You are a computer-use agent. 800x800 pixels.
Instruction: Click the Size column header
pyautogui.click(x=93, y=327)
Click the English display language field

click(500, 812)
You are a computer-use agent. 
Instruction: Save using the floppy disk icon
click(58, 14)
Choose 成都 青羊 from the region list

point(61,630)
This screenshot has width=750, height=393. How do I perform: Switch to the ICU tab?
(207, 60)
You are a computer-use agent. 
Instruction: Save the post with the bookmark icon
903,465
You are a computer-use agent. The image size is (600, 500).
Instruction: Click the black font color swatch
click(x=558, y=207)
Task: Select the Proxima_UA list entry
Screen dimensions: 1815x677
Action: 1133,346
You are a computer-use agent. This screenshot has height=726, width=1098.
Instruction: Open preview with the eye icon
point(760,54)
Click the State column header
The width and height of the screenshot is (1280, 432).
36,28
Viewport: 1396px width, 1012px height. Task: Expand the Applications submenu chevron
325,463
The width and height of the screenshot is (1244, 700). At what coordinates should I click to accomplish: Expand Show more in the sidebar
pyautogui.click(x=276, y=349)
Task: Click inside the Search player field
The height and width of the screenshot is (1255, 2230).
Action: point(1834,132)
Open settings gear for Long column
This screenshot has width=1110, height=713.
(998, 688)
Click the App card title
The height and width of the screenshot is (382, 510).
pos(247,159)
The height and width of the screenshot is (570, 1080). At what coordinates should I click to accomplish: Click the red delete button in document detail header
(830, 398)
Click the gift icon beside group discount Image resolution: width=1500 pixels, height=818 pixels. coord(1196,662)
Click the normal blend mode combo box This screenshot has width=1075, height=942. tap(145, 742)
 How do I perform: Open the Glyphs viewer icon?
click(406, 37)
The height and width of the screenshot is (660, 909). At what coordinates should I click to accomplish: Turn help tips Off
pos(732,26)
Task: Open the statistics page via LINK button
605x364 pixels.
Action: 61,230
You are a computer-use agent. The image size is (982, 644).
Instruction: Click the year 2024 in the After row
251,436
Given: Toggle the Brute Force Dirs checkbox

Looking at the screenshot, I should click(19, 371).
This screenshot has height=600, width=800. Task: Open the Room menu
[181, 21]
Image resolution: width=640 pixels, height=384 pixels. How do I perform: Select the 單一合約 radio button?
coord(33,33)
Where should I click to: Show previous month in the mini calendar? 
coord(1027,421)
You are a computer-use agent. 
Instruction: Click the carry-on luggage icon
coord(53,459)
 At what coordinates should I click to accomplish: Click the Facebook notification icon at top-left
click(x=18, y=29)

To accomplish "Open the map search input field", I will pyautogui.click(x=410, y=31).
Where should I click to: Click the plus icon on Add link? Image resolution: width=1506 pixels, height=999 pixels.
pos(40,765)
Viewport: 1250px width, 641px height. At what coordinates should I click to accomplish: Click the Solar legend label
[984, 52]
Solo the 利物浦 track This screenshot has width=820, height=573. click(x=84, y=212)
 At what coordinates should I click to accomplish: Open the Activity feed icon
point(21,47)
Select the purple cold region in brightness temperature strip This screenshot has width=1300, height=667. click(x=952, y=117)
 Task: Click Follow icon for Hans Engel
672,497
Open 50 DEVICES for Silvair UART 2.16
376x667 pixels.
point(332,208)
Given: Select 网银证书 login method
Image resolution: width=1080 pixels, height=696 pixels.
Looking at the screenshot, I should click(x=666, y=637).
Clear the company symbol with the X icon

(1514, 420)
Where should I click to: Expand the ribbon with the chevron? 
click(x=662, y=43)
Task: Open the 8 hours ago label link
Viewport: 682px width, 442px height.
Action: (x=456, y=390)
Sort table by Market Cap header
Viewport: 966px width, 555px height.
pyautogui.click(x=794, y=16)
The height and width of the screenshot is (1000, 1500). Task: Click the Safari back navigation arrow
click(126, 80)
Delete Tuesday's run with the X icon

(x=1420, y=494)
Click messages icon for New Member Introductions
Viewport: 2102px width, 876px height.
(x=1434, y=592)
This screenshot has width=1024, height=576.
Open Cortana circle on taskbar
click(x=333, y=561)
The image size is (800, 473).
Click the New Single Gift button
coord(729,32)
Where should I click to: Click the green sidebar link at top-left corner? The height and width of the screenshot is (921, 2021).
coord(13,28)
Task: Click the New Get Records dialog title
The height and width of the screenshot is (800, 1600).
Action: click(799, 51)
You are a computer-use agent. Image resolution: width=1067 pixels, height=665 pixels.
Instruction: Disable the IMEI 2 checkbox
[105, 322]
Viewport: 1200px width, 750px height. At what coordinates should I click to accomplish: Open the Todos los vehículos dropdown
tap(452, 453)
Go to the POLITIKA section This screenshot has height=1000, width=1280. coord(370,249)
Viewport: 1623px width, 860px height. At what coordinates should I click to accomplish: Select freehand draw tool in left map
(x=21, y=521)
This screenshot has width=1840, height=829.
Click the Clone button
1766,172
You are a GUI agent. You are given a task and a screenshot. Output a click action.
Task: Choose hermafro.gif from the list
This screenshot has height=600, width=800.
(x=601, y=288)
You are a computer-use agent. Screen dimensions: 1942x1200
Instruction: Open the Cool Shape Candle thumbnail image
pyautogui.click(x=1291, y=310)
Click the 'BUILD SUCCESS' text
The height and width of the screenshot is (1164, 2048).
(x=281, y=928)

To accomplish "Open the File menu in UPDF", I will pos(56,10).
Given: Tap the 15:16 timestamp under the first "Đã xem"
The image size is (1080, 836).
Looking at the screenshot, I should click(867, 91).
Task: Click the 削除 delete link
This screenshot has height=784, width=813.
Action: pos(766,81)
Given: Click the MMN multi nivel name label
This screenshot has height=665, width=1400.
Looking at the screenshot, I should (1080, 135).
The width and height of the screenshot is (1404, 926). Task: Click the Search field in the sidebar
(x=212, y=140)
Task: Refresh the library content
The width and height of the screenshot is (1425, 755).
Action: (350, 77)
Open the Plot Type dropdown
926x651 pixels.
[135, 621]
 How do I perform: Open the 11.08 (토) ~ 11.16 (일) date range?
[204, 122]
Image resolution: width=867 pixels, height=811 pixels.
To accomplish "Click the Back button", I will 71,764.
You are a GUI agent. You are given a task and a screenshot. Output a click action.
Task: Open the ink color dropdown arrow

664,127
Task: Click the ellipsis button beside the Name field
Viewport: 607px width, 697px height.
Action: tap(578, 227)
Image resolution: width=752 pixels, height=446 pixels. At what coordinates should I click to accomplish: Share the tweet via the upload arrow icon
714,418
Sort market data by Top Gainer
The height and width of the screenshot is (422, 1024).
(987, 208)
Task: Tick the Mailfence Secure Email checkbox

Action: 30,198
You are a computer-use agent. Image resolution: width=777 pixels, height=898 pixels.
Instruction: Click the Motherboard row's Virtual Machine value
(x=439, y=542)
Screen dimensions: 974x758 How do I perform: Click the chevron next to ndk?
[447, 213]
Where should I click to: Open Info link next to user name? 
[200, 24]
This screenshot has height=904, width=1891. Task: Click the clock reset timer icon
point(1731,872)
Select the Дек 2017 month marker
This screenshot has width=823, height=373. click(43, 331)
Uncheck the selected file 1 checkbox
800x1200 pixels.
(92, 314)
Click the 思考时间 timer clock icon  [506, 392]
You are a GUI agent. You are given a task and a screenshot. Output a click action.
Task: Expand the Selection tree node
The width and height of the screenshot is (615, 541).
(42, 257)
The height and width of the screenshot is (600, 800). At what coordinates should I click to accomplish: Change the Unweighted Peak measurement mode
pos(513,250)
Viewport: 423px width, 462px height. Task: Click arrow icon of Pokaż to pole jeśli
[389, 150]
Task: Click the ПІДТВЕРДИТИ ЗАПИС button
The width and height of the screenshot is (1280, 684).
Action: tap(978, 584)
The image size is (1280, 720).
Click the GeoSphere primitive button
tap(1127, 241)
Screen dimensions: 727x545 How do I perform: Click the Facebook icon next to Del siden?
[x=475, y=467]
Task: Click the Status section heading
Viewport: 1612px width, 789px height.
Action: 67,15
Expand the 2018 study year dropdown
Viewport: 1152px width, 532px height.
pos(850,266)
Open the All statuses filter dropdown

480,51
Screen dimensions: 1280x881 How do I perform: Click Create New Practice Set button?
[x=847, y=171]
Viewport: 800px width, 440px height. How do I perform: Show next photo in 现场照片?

==*==

Find each line in the data above with the word "will", then copy it.

■ OUTPUT OF THE TASK:
To accomplish "Open the map search input field", I will pyautogui.click(x=410, y=31).
To accomplish "Open the File menu in UPDF", I will pos(56,10).
To accomplish "Click the Back button", I will 71,764.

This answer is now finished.